WHAT IS ASKED – Copy out all of the records below line for line, changing nothing.

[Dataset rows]
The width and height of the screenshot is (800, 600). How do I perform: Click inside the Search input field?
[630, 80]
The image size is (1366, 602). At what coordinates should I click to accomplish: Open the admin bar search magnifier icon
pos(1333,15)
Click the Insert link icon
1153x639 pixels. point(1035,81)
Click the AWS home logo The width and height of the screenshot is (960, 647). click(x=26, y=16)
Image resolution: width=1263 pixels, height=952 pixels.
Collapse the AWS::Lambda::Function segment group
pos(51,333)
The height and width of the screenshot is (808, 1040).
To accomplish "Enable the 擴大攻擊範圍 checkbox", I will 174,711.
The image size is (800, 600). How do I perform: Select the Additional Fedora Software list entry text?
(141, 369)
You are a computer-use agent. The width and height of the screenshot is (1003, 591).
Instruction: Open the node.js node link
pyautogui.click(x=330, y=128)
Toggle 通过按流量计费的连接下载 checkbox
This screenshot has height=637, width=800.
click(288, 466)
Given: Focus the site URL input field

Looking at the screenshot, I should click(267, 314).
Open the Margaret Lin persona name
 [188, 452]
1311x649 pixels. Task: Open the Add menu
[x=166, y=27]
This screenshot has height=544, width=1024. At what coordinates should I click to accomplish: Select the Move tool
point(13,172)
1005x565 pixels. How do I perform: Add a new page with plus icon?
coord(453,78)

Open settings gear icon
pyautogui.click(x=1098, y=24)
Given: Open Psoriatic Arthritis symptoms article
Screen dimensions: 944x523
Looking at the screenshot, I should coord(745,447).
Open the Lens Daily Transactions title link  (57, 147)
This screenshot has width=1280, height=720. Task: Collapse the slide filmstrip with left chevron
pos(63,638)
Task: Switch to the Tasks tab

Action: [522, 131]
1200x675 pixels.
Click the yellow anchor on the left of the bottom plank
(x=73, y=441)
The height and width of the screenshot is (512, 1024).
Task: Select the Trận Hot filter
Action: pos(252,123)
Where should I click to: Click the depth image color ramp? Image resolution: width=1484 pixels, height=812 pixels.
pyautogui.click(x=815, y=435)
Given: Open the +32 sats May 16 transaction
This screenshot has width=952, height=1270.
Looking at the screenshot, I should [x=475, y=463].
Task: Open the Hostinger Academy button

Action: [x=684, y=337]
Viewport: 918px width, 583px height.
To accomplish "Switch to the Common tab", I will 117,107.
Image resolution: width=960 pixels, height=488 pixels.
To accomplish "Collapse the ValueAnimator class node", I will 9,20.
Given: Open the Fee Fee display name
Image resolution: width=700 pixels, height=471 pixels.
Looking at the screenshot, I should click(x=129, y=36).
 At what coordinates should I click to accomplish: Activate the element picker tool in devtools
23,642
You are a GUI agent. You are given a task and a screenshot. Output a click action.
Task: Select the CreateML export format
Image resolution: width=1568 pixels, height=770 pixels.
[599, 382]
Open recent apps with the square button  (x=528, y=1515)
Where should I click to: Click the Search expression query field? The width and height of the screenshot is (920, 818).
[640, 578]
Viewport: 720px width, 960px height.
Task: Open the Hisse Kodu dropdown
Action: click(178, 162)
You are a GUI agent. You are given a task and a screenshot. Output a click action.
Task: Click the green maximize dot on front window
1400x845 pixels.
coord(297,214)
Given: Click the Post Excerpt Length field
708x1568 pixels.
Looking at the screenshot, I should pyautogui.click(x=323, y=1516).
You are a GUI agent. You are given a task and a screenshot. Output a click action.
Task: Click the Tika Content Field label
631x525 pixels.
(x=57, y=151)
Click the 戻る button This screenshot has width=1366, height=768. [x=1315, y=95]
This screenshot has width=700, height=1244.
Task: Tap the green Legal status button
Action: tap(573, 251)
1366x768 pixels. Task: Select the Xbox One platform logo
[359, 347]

ANSWER TO THIS PROBLEM –
The width and height of the screenshot is (800, 600). How do I perform: Click inside the Search input field?
[630, 80]
The image size is (1366, 602). At what coordinates should I click to accomplish: Open the admin bar search magnifier icon
pos(1333,15)
Click the Insert link icon
1153x639 pixels. point(1035,81)
Click the AWS home logo The width and height of the screenshot is (960, 647). click(x=26, y=16)
Image resolution: width=1263 pixels, height=952 pixels.
Collapse the AWS::Lambda::Function segment group
pos(51,333)
The height and width of the screenshot is (808, 1040).
To accomplish "Enable the 擴大攻擊範圍 checkbox", I will 174,711.
The image size is (800, 600). How do I perform: Select the Additional Fedora Software list entry text?
(141, 369)
You are a computer-use agent. The width and height of the screenshot is (1003, 591).
Instruction: Open the node.js node link
pyautogui.click(x=330, y=128)
Toggle 通过按流量计费的连接下载 checkbox
This screenshot has height=637, width=800.
click(288, 466)
Given: Focus the site URL input field

Looking at the screenshot, I should click(267, 314).
Open the Margaret Lin persona name
 [188, 452]
1311x649 pixels. Task: Open the Add menu
[x=166, y=27]
This screenshot has height=544, width=1024. At what coordinates should I click to accomplish: Select the Move tool
point(13,172)
1005x565 pixels. How do I perform: Add a new page with plus icon?
coord(453,78)

Open settings gear icon
pyautogui.click(x=1098, y=24)
Given: Open Psoriatic Arthritis symptoms article
Screen dimensions: 944x523
Looking at the screenshot, I should coord(745,447).
Open the Lens Daily Transactions title link  (57, 147)
This screenshot has width=1280, height=720. Task: Collapse the slide filmstrip with left chevron
pos(63,638)
Task: Switch to the Tasks tab

Action: [522, 131]
1200x675 pixels.
Click the yellow anchor on the left of the bottom plank
(x=73, y=441)
The height and width of the screenshot is (512, 1024).
Task: Select the Trận Hot filter
Action: pos(252,123)
Where should I click to: Click the depth image color ramp? Image resolution: width=1484 pixels, height=812 pixels.
pyautogui.click(x=815, y=435)
Given: Open the +32 sats May 16 transaction
This screenshot has width=952, height=1270.
Looking at the screenshot, I should [x=475, y=463].
Task: Open the Hostinger Academy button

Action: [x=684, y=337]
Viewport: 918px width, 583px height.
To accomplish "Switch to the Common tab", I will 117,107.
Image resolution: width=960 pixels, height=488 pixels.
To accomplish "Collapse the ValueAnimator class node", I will 9,20.
Given: Open the Fee Fee display name
Image resolution: width=700 pixels, height=471 pixels.
Looking at the screenshot, I should click(x=129, y=36).
 At what coordinates should I click to accomplish: Activate the element picker tool in devtools
23,642
You are a GUI agent. You are given a task and a screenshot. Output a click action.
Task: Select the CreateML export format
Image resolution: width=1568 pixels, height=770 pixels.
[599, 382]
Open recent apps with the square button  (x=528, y=1515)
Where should I click to: Click the Search expression query field? The width and height of the screenshot is (920, 818).
[640, 578]
Viewport: 720px width, 960px height.
Task: Open the Hisse Kodu dropdown
Action: click(178, 162)
You are a GUI agent. You are given a task and a screenshot. Output a click action.
Task: Click the green maximize dot on front window
1400x845 pixels.
coord(297,214)
Given: Click the Post Excerpt Length field
708x1568 pixels.
Looking at the screenshot, I should pyautogui.click(x=323, y=1516).
You are a GUI agent. You are given a task and a screenshot. Output a click action.
Task: Click the Tika Content Field label
631x525 pixels.
(x=57, y=151)
Click the 戻る button This screenshot has width=1366, height=768. [x=1315, y=95]
This screenshot has width=700, height=1244.
Task: Tap the green Legal status button
Action: tap(573, 251)
1366x768 pixels. Task: Select the Xbox One platform logo
[359, 347]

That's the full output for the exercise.